Помещение бывшего колхозного склада, переоборудованное в часть штабной инфраструктуры, мало для этого годилось — стены, пробитые осколками и пулями, пропускали ледяные струи ветра, но других более-менее подходящих строений для допроса не было, кроме этого, дощатого пристроя к церкви. Поэтому Константина втолкнули в огромную прохладную комнату, где стояли пару ободранных крашеных столов с разложенными картами, стулья, а из всего освещения две коптилки из сплющенных сверху гильз. Дюжий красноармеец, который его привез от партизан, грубо усадил на стул.
— А ну, фриц, давай ручонки свои и не вздумай трепыхаться, — он жестко завел руки Лебедева за спинку стула и скрутил кисти проволокой, — готово, товарищ лейтенант, надежно спеленал как хряка перед ножичком.

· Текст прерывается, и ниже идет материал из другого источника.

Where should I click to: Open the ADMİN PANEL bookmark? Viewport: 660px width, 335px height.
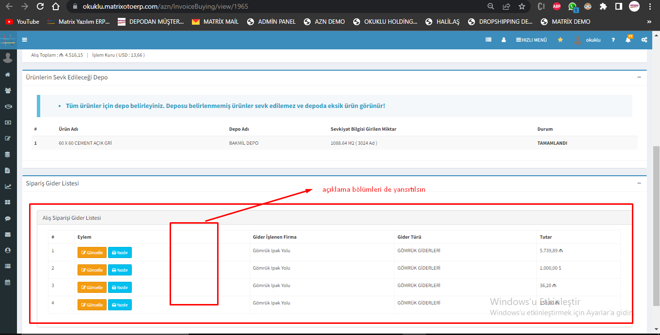271,22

Константин сидел напротив стола: лицо все в ссадинах и царапинах, подтек засохшей крови на лбу и правом виске. Тело ломило от боли, но терпимо — больше всего, почему-то, его раздражал колеблющийся свет самодельной лампы и запах горелого керосина, который въедался в легкие, вызывая приступы тошноты.
Скрипнули сапоги. Лейтенант Востриков прошел по комнате и сел за стол — сухой, как штык, не смотря на молодость уже с проседью в висках и холодными глазами, в которых читалась усталость от тысячи таких допросов.

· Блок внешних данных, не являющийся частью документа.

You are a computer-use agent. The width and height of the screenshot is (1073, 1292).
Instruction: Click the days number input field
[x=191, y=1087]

— Василий, присядь у входа, — бросил он красноармейцу.
— Слушаюсь, товщ лейтенант.
Востриков бросил папку на стол, сел напротив, достал «ТТ» и не спеша положил его рядом.

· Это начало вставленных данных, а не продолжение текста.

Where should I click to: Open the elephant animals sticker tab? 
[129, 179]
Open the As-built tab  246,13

— Звание, имя, часть, — голос монотонный, будто диктовал отчет о потраченных патронах.
«Он не НКВД, армейская контрразведка. Передали им… Значит, шанс есть, что сразу не расстреляют… но потом передадут однозначно в наркомат внутренних дел. Надо по максимуму повышать ставки», — Лебедев стиснул зубы.
Выдохнул и ответил:
— Гауптштурмфюрер Франц Тулле, я ученый археолог… Прибыл по личному поручению Генриха Гиммлера
Востриков удивленно замер на несколько секунд, а потом резко ударил кулаком по столу. Импровизированная лампа вздрогнула, тени метнулись по стенам.
— Не надо, нести чушь! — он наклонился вперед, и в его взгляде вспыхнула ярость. — Твои люди сожгли деревню в пяти километрах отсюда. Детей в сарае. Стариков повесили на колючке. Ты думаешь, я поверю, что ты просто какой-то ученый? Ты чего несешь? Какой еще к чертовой матери археолог? Гиммлер его послал! Я тебя сейчас к стенке пошлю! Ты падла эсесовская!
— Я не участвовал в этом, — голос Константина сорвался, намеренно выдавая русский акцент.
Востриков замер. Пальцы медленно сомкнулись вокруг пистолета.
— Повтори.
— Я… Гауптштурмфюрер Франц Тулле, я ученый археолог. Но я русский. Свое настоящее имя я не могу сказать. Я советский разведчик, — Лебедев заговорил с ним по-русски.
Востриков, кивнул красноармейцу, то неспеша подошел и резко врезал Лебедеву в солнечное сплетение, хорошо поставленным ударом. За онемевшей грудиной словно взорвалась бомба. Константин согнулся, задыхаясь.